Nutrition animale

La crise a permis de créer des synergies, mais elle ne sera pas sans conséquence

Les activités des fabricants d'alimentation du bétail ont bien fonctionné pendant la crise, mais il y aura des répercussions économiques.CP : Budimir Jevtic/Adobe Stock
Les activités des fabricants d'alimentation du bétail ont bien fonctionné pendant la crise, mais il y aura des répercussions économiques.CP : Budimir Jevtic/Adobe Stock

La moitié de la production française de céréales est valorisée par l’élevage. Pendant la crise sanitaire, les entreprises de fabrication d’alimentation animale ont dû s’adapter pour répondre à la demande. À l’occasion du point presse mensuel du conseil spécialisé de la filière céréalière de FranceAgriMer, Jean-Luc Cade, président de la coopération agricole nutrition animale, et François Cholat, président du Syndicat national de l’industrie de la nutrition animale, ont fait un point sur la situation.

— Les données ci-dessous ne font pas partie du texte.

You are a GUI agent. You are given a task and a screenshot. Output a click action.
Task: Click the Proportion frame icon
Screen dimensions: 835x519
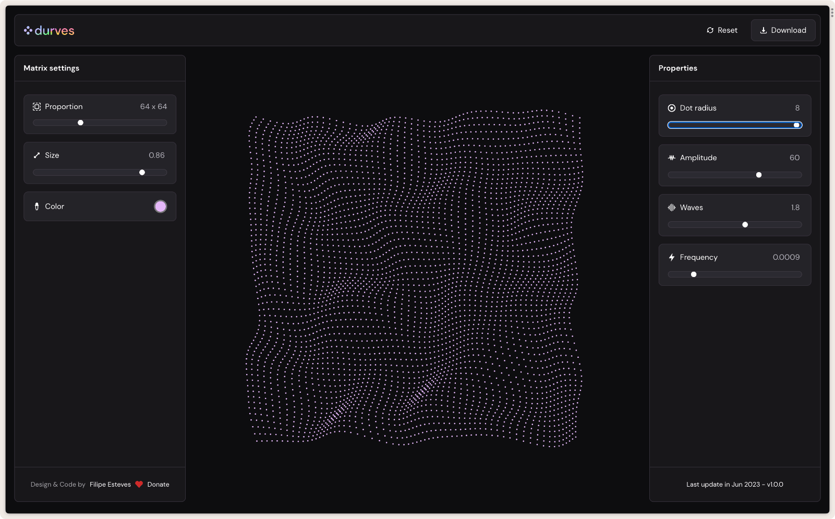(37, 107)
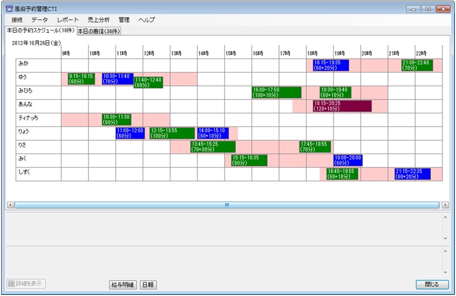Open the ヘルプ menu
Image resolution: width=456 pixels, height=296 pixels.
point(146,20)
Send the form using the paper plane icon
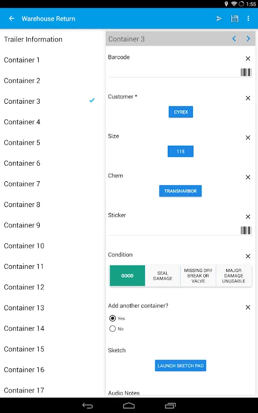 [x=219, y=18]
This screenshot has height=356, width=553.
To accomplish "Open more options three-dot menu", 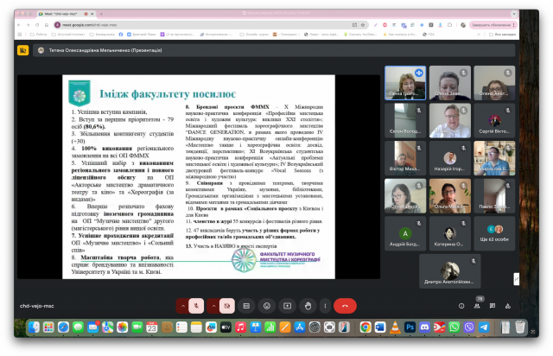I will (325, 305).
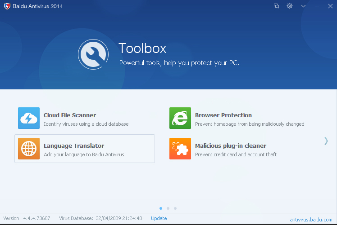Open the antivirus.baidu.com link
This screenshot has height=225, width=337.
click(x=311, y=220)
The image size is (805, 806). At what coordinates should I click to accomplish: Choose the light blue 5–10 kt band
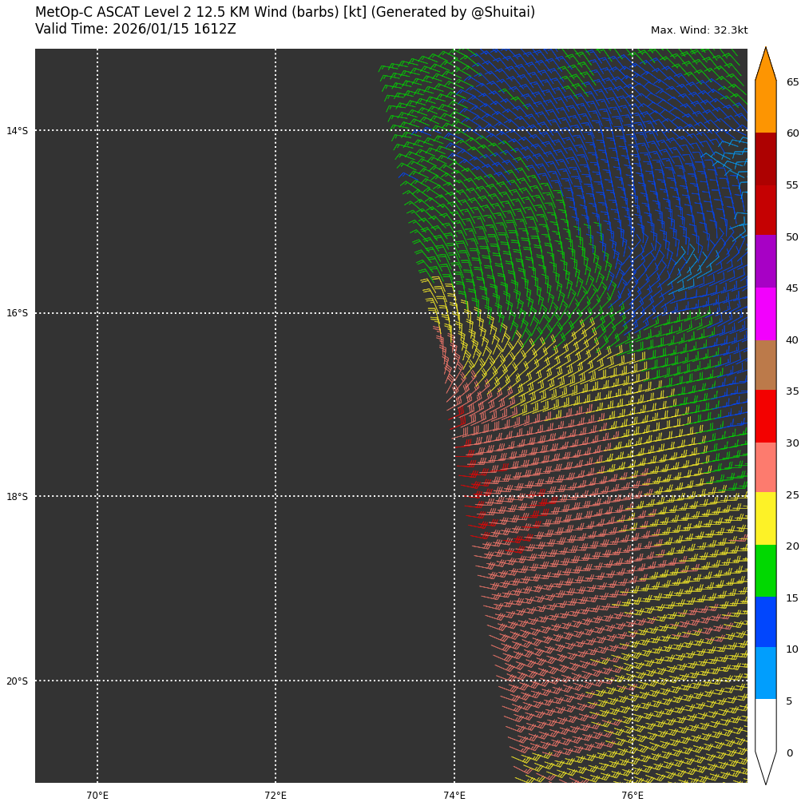click(765, 673)
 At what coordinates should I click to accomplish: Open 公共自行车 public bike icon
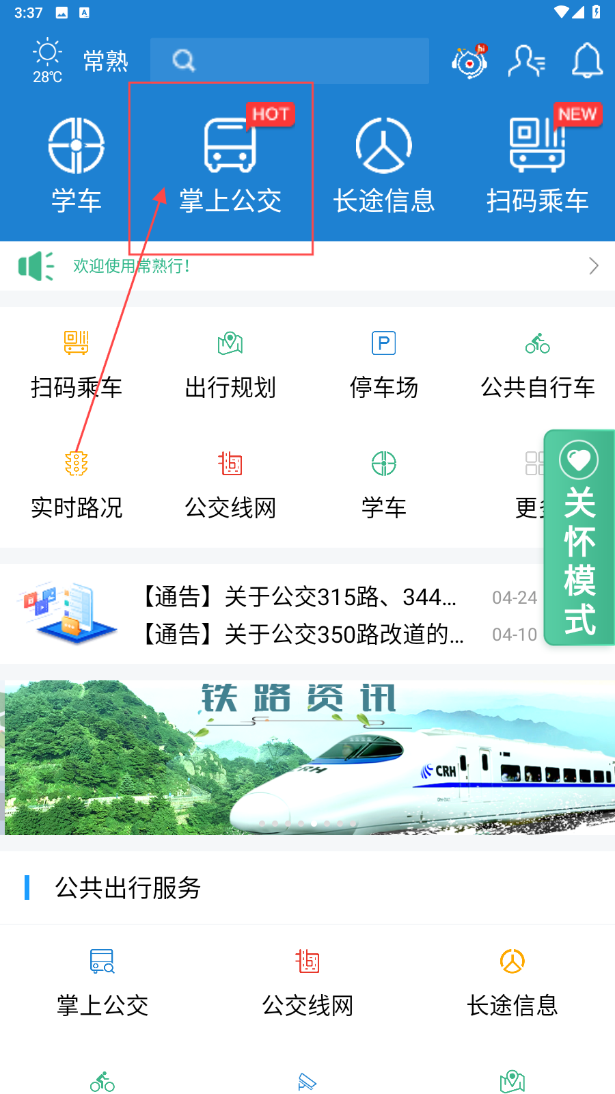click(538, 366)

Jean-Luc Cade a tenu à préciser que, globalement, le secteur des fabricants d’aliments avait bien fonctionné pendant la crise, malgré quelques frayeurs les deux premières semaines : « La consommation a brutalement augmenté à cause des stocks de précaution, mais le rééquilibrage s’est opéré depuis. » Autre crainte, celle de l’approvisionnement liée à la difficulté potentielle du transport et, par conséquent, à la difficulté à respecter certains cahiers des charges si l’approvisionnement n’était pas opérationnel. « Ces craintes ont vite été dissipées, et les objectifs ont été atteints grâce à la mobilisation de tous les acteurs. Les approvisionnements ont été assurés, que ce soit pour le sourcing français ou du côté des importations, tout le monde a bien joué le jeu », a poursuivi Jean-Luc Cade. L’autre point positif pour le responsable est la mobilisation des pouvoirs publics : « Le Gouvernement était à la tâche et à l’écoute, il nous a apporté des solutions dans l’urgence pour assurer le plan de continuité de nos activités, c’est très encourageant. »

Fracture économique avec des effets sur le long terme

Pour François Cholat, la poursuite de l’activité des fabricants d’aliments ne s’est pas faite sans engendrer de conséquences économiques. « Les coûts de production ont augmenté, ne serait-ce que le prix du transport, sans parler de la hausse importante des prix des vitamines et des oligoéléments, dont pour certains nous dépendons des importations chinoises. Ces éléments sont de nature à fragiliser les entreprises. »

Pour le secteur de la nutrition animale, François Cholat estime que la perte d’activité sur l’année 2020 sera de l’ordre de 4 % :  « La filière animale souffre de l’absence de valorisation, quand bien même l’origine France a pu être plébiscitée pendant cette crise. L’arrêt de la restauration hors foyer, de la restauration, impacte les filières. Il ne faut pas oublier que certaines filières, comme le poulet de Bresse, ou encore le marché de la pintade, de la caille, sont à l’arrêt total », précise Jean-Luc Cade.

Pour les deux responsables, même si cette période de crise a permis de créer certaines synergies, le risque d’accélération de la récession pour le secteur de l’élevage est fort. « Nous sommes inquiets pour l’après, nous espérons que cette crise, qui aura des conséquences économiques importantes, ne deviendra pas en plus une crise agricole », a conclu François Cholat.